A World Health Organization (WHO) situation report on March 3 catalogued nearly 91,000 cases of coronavirus Covid-19 across 76 countries, causing more than 3,100 deaths. 

In 2017 the World Bank issued a pandemic bond designed to help fund the response to any widespread outbreak of a number of diseases, including coronavirus. The $320 million bond was part of a bigger $425 million risk transfer that included a concurrent $105 million swap with six reinsurance counterparties.
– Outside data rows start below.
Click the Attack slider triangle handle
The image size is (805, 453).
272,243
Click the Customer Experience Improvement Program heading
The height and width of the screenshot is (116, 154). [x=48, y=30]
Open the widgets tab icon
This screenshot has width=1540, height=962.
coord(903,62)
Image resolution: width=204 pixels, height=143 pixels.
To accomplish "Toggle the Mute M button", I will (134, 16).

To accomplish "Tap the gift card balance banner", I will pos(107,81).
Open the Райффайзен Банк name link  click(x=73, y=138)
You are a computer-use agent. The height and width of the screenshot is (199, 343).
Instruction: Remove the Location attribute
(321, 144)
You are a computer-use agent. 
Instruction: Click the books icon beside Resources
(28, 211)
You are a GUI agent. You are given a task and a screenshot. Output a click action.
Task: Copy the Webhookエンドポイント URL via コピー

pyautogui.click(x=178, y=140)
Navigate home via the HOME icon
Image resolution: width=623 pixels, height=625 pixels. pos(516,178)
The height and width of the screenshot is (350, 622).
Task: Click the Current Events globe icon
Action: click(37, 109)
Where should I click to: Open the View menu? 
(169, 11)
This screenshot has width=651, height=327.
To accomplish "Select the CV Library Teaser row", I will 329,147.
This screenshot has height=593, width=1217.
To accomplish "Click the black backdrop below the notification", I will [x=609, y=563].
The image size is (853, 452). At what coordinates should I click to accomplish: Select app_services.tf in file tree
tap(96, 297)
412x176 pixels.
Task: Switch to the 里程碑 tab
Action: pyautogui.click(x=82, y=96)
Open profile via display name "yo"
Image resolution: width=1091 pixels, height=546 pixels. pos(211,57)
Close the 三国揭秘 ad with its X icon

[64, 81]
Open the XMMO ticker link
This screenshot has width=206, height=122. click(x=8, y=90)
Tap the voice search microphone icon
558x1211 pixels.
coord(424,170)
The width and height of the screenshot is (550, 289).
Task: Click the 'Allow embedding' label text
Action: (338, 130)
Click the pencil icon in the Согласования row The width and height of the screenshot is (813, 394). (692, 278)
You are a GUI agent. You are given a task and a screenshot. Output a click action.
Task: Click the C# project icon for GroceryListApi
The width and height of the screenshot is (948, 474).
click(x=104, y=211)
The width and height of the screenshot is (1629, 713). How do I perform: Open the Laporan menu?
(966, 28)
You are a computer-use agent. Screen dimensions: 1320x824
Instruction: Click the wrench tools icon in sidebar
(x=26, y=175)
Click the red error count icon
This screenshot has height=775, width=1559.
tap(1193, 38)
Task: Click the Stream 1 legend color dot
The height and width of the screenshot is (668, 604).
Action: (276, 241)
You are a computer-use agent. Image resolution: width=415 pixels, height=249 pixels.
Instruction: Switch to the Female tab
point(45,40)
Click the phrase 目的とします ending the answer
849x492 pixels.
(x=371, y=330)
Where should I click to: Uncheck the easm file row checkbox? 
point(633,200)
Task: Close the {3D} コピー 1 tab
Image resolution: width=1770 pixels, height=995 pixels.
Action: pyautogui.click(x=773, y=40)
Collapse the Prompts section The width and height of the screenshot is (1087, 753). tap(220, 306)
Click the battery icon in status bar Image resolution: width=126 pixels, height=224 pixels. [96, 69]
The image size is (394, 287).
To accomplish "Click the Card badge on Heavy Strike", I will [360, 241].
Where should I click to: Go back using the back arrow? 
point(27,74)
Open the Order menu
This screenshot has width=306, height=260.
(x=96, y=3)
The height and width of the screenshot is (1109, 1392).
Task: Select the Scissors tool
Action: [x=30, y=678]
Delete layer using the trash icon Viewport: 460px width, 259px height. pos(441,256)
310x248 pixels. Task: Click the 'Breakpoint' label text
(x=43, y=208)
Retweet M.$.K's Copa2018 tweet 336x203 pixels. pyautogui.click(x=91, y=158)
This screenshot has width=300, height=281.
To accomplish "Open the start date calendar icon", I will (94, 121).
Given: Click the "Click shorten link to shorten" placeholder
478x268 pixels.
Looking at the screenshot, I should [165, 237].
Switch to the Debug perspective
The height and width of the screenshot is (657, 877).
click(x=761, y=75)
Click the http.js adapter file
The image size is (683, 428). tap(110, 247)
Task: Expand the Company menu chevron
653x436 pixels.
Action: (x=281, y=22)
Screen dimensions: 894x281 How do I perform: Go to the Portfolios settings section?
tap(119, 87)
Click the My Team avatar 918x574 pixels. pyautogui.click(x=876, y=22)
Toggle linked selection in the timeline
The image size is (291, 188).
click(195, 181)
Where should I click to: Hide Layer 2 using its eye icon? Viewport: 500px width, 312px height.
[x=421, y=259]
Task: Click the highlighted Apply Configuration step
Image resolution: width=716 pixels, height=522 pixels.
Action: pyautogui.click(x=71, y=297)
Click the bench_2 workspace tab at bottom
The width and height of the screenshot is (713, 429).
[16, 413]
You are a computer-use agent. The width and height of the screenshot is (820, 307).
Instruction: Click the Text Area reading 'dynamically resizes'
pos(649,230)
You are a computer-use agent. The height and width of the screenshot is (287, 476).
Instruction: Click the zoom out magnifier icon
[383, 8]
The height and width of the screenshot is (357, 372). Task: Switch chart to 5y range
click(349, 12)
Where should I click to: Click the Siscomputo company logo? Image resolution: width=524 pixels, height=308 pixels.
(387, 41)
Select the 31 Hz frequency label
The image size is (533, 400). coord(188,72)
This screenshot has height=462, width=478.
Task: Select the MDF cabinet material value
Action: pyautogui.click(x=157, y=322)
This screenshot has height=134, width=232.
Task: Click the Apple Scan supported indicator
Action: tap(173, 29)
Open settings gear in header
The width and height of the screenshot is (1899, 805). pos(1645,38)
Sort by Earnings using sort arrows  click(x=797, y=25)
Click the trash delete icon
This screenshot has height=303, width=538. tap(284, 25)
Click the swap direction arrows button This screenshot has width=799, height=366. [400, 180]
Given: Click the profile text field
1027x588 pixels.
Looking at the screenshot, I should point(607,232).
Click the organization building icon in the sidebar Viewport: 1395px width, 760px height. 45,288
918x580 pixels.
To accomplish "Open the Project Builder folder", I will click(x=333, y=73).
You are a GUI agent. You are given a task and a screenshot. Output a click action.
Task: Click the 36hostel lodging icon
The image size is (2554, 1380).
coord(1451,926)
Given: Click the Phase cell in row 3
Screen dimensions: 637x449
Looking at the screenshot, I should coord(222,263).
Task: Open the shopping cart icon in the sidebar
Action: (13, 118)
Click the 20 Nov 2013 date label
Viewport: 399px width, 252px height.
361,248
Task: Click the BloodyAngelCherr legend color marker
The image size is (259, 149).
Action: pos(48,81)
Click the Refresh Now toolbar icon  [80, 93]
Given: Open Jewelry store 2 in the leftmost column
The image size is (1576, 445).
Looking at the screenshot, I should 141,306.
Should it already be paying out? 

As of March 4, the answer was no. 

The earliest that it can be triggered is March 24, but that is subject to many factors, some of which are hard to assess. If it does pay out, it will do so only to a very targeted group of countries – the poorest in the world, which are also those with the weakest healthcare systems and likely to be the slowest to begin to report accurate assessments of an outbreak. 

Structuring the pandemic bond, as Euromoney reported in depth at the time, was immensely complicated, not least because it needed to strike a balance between being useful and being investible. 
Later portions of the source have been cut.